Water, Water Everywhere Likely in Big Area

Water, Water Everywhere Likely in Big Area

Spring flooding has already started, outlook from NOAA says it will get worse as spring moves toward summer.

With spring flooding already underway over portions of the U.S., NOAA forecasters are warning the worst is yet to come.

Almost half the country – from the North Central U.S. through the Midwest and the Northeast – has an above-average risk of flooding over the next few weeks, according to the annual spring outlook released last week by NOAA's National Weather Service.

The highest spring flood risk areas include the Red River of the North, which forms the state line between eastern North Dakota and northwest Minnesota, the Milk River in eastern Montana, the James and Big Sioux Rivers in South Dakota, the Minnesota River, the upper Mississippi River basin from Minneapolis southward to St. Louis, and a portion of lower New York, eastern Pennsylvania and northern New Jersey.

For Kansas, especially eastern Kansas, the greatest threat of floods along the Mississippi River come from disruption of downstream barge traffic moving grain to the Gulf of Mexico.

Many metropolitan areas have a greater than 95 percent chance of major flooding, including Fargo, Grand Forks, St. Paul, Davenport, Rock Island, Sioux Falls and Huron. Devils Lake in North Dakota has an 80 percent chance of reaching two feet above last year's record of 1452.1 feet.

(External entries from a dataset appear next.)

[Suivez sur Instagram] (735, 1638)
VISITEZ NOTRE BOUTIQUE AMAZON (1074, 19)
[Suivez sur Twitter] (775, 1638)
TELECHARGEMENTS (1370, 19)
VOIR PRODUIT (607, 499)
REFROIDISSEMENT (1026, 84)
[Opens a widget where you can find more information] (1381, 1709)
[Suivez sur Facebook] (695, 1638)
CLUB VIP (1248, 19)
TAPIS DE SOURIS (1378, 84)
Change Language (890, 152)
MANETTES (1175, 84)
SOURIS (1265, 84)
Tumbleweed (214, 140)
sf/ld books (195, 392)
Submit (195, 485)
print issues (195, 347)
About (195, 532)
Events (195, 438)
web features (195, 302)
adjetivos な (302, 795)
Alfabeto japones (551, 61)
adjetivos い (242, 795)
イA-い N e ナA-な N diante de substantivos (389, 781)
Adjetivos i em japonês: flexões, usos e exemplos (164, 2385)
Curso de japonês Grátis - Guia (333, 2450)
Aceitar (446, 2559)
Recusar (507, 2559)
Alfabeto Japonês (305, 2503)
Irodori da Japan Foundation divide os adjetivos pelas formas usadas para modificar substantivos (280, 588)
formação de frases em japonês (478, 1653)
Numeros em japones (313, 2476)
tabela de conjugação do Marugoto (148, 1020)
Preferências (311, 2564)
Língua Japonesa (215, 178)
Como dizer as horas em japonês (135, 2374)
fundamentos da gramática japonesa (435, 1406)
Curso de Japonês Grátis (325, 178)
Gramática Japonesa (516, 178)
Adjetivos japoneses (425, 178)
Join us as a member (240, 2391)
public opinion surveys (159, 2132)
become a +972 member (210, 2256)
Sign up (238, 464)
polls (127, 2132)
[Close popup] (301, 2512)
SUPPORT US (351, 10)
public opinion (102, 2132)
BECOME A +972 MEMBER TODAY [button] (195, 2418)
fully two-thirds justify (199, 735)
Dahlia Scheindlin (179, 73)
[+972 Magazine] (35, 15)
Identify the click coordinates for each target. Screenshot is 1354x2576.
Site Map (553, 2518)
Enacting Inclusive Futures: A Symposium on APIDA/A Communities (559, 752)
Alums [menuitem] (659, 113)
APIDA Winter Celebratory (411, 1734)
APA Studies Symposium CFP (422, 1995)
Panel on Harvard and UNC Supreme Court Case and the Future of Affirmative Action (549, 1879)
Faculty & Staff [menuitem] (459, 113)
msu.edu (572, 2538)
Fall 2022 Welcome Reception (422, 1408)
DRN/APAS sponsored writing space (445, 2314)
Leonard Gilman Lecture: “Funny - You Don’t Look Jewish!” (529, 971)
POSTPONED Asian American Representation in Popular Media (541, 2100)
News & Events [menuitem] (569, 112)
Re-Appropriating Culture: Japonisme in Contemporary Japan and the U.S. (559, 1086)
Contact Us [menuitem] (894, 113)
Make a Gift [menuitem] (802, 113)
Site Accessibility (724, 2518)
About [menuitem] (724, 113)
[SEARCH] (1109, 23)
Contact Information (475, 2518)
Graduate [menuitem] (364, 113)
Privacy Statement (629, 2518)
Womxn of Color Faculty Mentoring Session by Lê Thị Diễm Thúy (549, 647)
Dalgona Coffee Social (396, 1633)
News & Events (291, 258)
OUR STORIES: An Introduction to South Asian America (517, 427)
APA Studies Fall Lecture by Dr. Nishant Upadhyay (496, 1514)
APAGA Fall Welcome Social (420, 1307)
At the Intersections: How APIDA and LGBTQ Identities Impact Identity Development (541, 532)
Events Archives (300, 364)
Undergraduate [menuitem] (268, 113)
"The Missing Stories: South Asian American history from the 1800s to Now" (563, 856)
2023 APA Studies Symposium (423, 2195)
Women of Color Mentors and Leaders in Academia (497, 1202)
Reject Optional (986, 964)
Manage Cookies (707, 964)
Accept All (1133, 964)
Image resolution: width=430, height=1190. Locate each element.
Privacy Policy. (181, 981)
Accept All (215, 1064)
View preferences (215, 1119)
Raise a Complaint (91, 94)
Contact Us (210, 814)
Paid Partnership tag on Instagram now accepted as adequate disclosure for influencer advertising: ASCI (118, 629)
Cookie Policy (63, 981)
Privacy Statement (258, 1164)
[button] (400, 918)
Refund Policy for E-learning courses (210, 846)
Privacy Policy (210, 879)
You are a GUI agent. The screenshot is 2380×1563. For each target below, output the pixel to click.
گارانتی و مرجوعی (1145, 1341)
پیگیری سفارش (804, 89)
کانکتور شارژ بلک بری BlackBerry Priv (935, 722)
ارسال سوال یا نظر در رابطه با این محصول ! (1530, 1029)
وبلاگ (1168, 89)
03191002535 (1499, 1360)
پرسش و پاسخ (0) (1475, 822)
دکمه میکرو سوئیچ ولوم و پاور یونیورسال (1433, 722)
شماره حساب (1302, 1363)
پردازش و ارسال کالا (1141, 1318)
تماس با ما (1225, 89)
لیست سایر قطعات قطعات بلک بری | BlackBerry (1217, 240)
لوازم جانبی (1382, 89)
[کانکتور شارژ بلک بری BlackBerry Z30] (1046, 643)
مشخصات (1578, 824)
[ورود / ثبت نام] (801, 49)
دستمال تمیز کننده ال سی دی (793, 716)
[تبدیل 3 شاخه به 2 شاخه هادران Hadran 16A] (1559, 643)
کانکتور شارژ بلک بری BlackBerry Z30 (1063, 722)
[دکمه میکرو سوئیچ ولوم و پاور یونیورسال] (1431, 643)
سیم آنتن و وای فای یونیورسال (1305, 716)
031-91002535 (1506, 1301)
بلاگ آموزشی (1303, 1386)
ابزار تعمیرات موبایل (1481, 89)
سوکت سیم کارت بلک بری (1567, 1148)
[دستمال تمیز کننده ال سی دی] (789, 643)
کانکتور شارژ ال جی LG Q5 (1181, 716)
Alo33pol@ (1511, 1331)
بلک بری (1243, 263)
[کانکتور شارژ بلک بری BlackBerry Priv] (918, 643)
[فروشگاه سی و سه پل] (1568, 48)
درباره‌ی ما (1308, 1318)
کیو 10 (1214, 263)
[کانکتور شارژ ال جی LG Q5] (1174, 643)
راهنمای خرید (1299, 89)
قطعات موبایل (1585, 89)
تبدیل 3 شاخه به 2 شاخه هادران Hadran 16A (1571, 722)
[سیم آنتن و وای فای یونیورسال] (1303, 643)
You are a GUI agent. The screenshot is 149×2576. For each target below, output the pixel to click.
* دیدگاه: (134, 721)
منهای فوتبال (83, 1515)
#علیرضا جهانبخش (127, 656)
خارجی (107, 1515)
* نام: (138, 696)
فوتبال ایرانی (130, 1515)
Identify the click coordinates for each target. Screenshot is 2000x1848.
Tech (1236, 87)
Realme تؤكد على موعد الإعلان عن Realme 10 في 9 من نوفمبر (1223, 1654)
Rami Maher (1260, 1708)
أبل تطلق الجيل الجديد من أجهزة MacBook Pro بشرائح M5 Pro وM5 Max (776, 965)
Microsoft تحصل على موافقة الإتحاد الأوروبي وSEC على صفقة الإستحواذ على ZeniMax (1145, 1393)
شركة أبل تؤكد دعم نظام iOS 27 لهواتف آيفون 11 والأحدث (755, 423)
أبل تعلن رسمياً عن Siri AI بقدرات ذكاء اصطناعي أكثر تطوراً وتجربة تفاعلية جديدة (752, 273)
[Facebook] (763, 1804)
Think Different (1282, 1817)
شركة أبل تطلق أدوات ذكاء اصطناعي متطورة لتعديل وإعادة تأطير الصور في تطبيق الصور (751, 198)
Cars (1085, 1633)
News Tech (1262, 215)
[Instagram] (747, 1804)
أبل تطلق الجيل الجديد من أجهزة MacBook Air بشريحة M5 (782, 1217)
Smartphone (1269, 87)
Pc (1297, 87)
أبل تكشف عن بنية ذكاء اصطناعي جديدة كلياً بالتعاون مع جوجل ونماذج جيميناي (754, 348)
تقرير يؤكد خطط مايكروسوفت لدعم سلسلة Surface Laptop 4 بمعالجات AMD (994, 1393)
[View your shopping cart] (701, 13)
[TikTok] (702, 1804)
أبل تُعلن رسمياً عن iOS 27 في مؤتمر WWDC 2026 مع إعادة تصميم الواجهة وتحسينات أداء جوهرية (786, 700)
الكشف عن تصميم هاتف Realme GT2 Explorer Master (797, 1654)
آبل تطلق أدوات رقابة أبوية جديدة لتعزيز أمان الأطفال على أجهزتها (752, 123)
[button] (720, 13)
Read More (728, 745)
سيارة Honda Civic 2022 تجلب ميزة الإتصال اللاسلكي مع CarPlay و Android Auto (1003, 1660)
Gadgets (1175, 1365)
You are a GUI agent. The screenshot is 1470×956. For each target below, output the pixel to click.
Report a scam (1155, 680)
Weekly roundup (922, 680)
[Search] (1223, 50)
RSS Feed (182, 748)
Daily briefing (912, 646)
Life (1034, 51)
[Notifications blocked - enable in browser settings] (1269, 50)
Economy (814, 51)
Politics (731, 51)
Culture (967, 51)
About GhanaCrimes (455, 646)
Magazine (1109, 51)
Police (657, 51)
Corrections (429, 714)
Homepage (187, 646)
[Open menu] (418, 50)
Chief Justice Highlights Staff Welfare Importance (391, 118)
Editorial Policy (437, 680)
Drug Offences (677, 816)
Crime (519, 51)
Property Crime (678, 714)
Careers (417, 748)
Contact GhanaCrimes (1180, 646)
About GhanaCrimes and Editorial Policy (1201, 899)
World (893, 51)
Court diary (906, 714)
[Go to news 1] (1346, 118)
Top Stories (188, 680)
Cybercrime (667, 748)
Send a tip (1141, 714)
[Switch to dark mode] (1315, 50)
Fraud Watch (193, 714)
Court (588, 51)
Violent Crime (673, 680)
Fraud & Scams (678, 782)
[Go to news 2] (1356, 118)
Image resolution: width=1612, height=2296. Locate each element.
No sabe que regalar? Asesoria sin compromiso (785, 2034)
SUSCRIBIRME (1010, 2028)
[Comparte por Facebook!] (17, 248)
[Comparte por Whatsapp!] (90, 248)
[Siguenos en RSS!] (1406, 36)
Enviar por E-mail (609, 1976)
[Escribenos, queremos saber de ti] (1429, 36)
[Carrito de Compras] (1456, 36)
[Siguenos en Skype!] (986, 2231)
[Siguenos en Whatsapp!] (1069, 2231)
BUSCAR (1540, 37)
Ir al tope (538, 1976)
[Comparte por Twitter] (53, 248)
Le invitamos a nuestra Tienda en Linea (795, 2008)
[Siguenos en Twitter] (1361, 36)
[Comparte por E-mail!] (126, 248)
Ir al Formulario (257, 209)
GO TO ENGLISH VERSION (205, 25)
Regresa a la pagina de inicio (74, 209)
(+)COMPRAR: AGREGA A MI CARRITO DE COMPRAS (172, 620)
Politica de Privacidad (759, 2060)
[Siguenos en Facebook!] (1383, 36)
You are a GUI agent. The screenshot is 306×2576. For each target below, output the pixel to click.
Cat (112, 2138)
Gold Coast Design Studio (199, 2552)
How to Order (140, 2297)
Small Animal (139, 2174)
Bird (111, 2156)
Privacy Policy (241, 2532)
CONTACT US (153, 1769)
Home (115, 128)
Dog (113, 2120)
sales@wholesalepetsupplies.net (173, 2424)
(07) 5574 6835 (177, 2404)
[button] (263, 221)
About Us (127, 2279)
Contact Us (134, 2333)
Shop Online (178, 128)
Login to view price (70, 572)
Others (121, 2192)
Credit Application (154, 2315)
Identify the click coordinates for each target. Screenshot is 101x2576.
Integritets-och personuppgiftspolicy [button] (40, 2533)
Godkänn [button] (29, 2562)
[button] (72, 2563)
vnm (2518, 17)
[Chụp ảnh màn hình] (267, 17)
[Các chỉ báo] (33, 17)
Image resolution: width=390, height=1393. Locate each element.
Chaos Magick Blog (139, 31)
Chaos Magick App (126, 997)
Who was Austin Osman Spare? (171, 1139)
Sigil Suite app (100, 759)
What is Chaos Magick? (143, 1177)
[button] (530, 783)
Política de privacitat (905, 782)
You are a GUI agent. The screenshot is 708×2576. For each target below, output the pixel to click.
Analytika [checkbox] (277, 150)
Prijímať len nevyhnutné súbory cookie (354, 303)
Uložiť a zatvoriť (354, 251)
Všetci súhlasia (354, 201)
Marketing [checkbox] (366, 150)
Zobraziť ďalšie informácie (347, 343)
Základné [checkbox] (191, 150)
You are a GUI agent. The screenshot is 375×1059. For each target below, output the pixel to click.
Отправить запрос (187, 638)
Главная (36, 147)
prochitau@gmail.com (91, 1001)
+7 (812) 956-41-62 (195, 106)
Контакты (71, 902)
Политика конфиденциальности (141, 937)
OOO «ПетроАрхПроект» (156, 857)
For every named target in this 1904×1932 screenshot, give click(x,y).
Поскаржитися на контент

Warm temperatures in the forecast this week could cause much of the snowpack to melt across South Dakota and southern Minnesota, setting off moderate to major flooding in eastern South Dakota next week. Minor flooding could begin this week on the Mississippi River and its tributaries over southeastern Minnesota and southwestern Wisconsin, leading to moderate to major flooding by early April.

National Weather Service models show this year's snowpack in the north-central U.S. contains a water content ranked among the highest of the last 60 years.